A proposta de regulamentação da atividade de trabalhadores de aplicativo, de autoria do prefeito Evandro Leitão (PT), movimentou uma manifestação em frente à Câmara Municipal de Fortaleza (CMFor), na tarde desta terça-feira (9). A matéria foi aprovada pelos vereadores.
Motociclistas fecharam a via que dá acesso à Casa legislativa em protesto contra exigências que consideram prejudiciais à categoria. A ação resultou em confronto com a Guarda Municipal, que disparou tiros de borracha para dispersar o grupo.
Entre os pontos questionados pelos trabalhadores estavam a proibição do uso de motos locadas, a cobrança de um curso obrigatório no valor de R$ 220, a instalação de equipamentos específicos sob risco de multa de R$ 500 e a determinação de idade mínima de 21 anos para atuar como motociclistas.
A Câmara, por outro lado, aprovou duas matérias sobre o tema.
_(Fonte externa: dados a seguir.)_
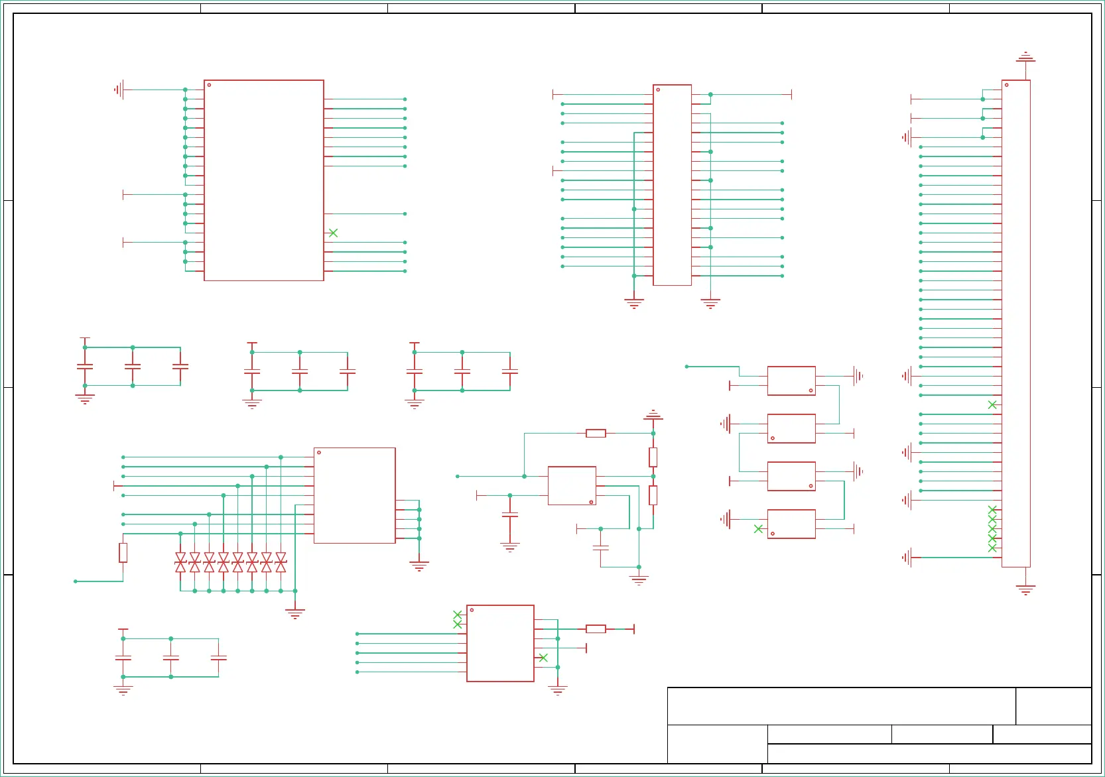This screenshot has height=777, width=1105.
Task: Click the no-connect X left of the lowest small block
Action: (x=758, y=529)
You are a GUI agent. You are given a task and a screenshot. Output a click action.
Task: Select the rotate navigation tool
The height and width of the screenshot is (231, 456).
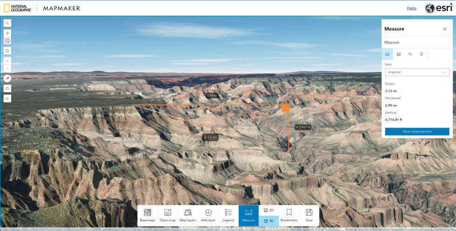(x=7, y=41)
Além da regulamentação do serviço de transporte de passageiros por meio de motocicletas e de entrega de mercadorias intermediados por aplicativos, foi votada a criação de um Programa Municipal de Incentivo que concede 50% de subsídio no IPVA para os profissionais do setor.
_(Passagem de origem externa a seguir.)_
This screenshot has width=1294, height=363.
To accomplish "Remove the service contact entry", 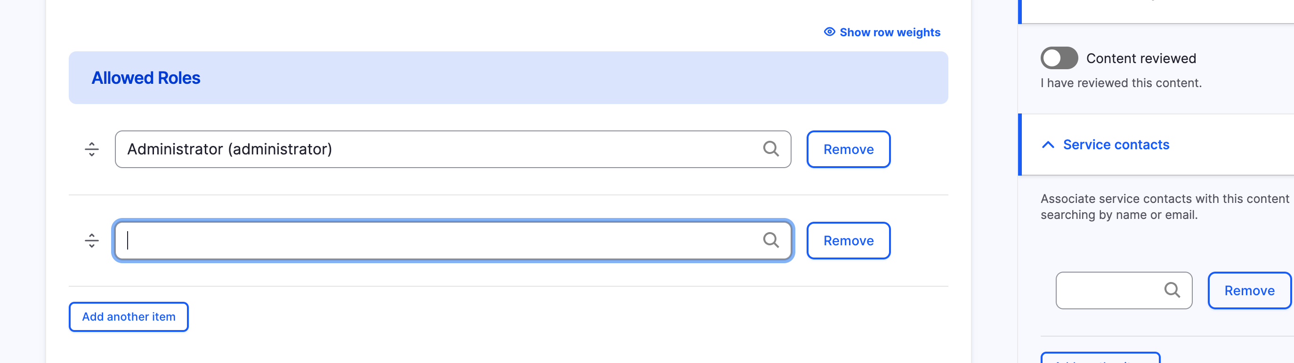I will click(1249, 291).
Conforme o vereador Bruno Mesquita (PSD), líder do governo, as demandas apresentadas pelos profissionais foram amplamente debatidas, resultando na aprovação de três emendas modificativas ao PLO nº 737/2025 e uma emenda modificativa ao PLO nº 739/2025.
“Quero começar falando sobre um processo histórico de luta e diálogo. Desde terça-feira da semana passada, quando iniciamos as conversas com a categoria, saímos de lá com 90% dos pleitos atendidos, os outros 10% que não foram atendidos são porque infringiam as leis do Contran (Conselho Nacional de Trânsito)”, destacou Bruno Mesquita.
Outras pessoas da categoria, contudo, elogiaram o texto. “Essa regulamentação já era prevista há algum tempo pelos profissionais. Atualmente, a gente roda através de uma liminar que pode cair a qualquer momento. A regulamentação é para que a gente trabalhe sossegado, que tenha pontos de apoio, área de embarque e desembarque, e que possamos ser realmente uma categoria regularizada e trabalhar dentro dos conformes da lei”, enfatizou Douglas Sousa, motorista por aplicativo.